Grok pattern performance

german23 · February 14, 2017, 2:21pm

Hey folks,

there was a nice article on the elastic homepage a while ago about the performance of grok filters, so i went on and set up this script to mesure throughput for the filter.

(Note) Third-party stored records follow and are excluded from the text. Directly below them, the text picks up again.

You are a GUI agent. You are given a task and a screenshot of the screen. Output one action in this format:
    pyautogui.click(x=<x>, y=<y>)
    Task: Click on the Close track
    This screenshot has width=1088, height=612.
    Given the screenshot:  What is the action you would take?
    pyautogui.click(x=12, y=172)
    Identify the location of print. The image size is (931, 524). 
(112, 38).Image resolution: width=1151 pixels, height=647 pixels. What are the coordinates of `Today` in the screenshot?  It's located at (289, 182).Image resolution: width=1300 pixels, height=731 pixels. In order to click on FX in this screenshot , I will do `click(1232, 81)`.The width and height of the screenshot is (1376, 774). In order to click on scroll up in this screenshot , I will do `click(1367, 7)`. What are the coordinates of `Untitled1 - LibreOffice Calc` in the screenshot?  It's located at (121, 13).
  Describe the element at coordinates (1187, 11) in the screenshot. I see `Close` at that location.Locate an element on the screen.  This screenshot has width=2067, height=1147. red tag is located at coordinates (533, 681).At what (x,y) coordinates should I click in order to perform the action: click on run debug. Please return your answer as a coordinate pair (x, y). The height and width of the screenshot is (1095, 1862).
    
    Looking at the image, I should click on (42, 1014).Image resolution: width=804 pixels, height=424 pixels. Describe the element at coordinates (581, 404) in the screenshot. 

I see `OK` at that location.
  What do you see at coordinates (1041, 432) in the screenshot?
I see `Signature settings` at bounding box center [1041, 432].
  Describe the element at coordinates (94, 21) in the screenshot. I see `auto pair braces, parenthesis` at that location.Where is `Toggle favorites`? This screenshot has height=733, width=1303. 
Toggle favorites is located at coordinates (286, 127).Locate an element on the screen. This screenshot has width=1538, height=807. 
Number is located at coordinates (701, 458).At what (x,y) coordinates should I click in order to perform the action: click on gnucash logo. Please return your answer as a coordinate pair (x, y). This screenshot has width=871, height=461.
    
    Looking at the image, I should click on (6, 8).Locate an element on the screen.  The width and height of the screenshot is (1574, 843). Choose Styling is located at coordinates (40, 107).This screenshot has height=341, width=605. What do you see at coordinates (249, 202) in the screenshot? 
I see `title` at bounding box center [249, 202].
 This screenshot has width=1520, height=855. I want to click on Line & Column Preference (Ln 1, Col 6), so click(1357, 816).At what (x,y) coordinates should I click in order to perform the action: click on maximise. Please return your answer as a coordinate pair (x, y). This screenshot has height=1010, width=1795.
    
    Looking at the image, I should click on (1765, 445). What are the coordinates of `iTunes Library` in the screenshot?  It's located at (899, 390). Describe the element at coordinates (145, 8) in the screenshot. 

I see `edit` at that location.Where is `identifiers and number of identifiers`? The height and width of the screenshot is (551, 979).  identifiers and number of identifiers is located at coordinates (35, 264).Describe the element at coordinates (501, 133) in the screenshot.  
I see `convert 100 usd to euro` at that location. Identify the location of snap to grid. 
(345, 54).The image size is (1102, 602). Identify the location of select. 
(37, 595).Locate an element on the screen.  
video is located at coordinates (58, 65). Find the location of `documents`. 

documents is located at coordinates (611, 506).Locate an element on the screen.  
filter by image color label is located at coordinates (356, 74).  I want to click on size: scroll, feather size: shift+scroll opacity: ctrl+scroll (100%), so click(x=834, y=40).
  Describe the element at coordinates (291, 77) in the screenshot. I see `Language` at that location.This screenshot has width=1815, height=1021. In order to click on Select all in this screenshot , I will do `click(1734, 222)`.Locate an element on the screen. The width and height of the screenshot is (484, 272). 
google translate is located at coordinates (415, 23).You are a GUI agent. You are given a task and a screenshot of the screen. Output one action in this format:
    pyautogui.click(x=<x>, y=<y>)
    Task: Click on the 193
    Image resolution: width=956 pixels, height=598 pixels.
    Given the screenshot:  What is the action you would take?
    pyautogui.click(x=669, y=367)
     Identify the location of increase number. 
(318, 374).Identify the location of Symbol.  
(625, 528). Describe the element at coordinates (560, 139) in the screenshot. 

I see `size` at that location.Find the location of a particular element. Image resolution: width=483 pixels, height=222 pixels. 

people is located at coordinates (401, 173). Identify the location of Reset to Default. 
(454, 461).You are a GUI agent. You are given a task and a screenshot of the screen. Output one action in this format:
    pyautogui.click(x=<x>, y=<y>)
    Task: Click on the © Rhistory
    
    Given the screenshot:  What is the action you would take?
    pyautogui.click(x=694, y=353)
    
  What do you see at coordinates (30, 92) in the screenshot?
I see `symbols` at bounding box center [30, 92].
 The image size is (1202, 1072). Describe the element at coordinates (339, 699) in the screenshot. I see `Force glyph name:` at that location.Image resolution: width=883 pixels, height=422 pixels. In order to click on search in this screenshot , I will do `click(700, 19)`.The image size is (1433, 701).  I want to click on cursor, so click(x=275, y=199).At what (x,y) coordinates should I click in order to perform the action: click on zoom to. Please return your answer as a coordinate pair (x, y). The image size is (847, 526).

In my understand using %{DATA:sth} is mostly a bad habbit and results into slow filters so i went on tried getting rid of those and use the built-in grok patterns, however this did not result into higher throughput in the script,

An example:
the log looks like this:

2017-02-14 14:33:22\ttimezone:+1\servername(program)\t[11902] PASS username@domain IP.Ad.re.ss blagroup filterbla http://www.example.com/j/guet.gif GET

our current/previous pattern was this:

%{DATA:date}\ttimezone:%{DATA:timezone}\t%{DATA:ddd}(%{DATA:program})\t[[0-9]{1,7}]{1,2}%{DATA:action}{1,2}%{DATA:username}{1,30}%{DATA:src}{1,9}%{DATA:usergroup}{1,16}%{DATA:filtergroup}{1,30}%{DATA:url}{1,7}%{DATA:method}$

with this i get about 150k/s throughput with the provided script.

I went on an replaced the %{DATA}-Parts with built-in patterns:

%{TIMESTAMP_ISO8601:date}\ttimezone:%{NOTSPACE:timezone}\t%{NOTSPACE:ddd}(%{NOTSPACE:program})\t[[0-9]{1,7}]{1,2}%{WORD:action}{1,2}%{NOTSPACE:username}%{IPV4:src}{1,9}%{NOTSPACE:usergroup}{1,16}%{WORD:filtergroup}{1,30}%{URI:url}%{WORD:method}

This however resulted in 90k/s throughput.

So my question: Is my assumtion right that %{DATA} is not fast? is there any mistake i made with the patterns?

Thank you for your response

paz · February 14, 2017, 2:57pm

%{DATA} is indeed bad practice for the most part, as it involves a lot of backtracking (depending on the position inside the actual string).
%{NOTSPACE} at least for arbitrary strings like in your second example is usually better.

Another possible unnecessary overload is the IPV4 pattern, as it actually checks for valid IP addresses.
Here's what it expands to :

(?<![0-9])(?:(?:25[0-5]|2[0-4][0-9]|[0-1]?[0-9]{1,2})[.](?:25[0-5]|2[0-4][0-9]|[0-1]?[0-9]{1,2})[.](?:25[0-5]|2[0-4][0-9]|[0-1]?[0-9]{1,2})[.](?:25[0-5]|2[0-4][0-9]|[0-1]?[0-9]{1,2}))(?![0-9])

If you know beforehand that the IPs you will get are valid, you can substitute it with a much simpler pattern, like [0-9.]+ which could be 3-5x quicker for that part.

URI is also expanded to a very long pattern, so if you want to skip URI validation as well, %{NOTSPACE} should work equally well.

german23 · February 14, 2017, 3:09pm

Thank you very much.

Your explanation makes sense, after switching out the IPV4 , URI and Timestamp pattern i got 165k/s throughput put, so it is is faster than the DATA-string.

I will try to avoid long and expensive patterns when clearing up my configs now

system · March 14, 2017, 3:09pm

This topic was automatically closed 28 days after the last reply. New replies are no longer allowed.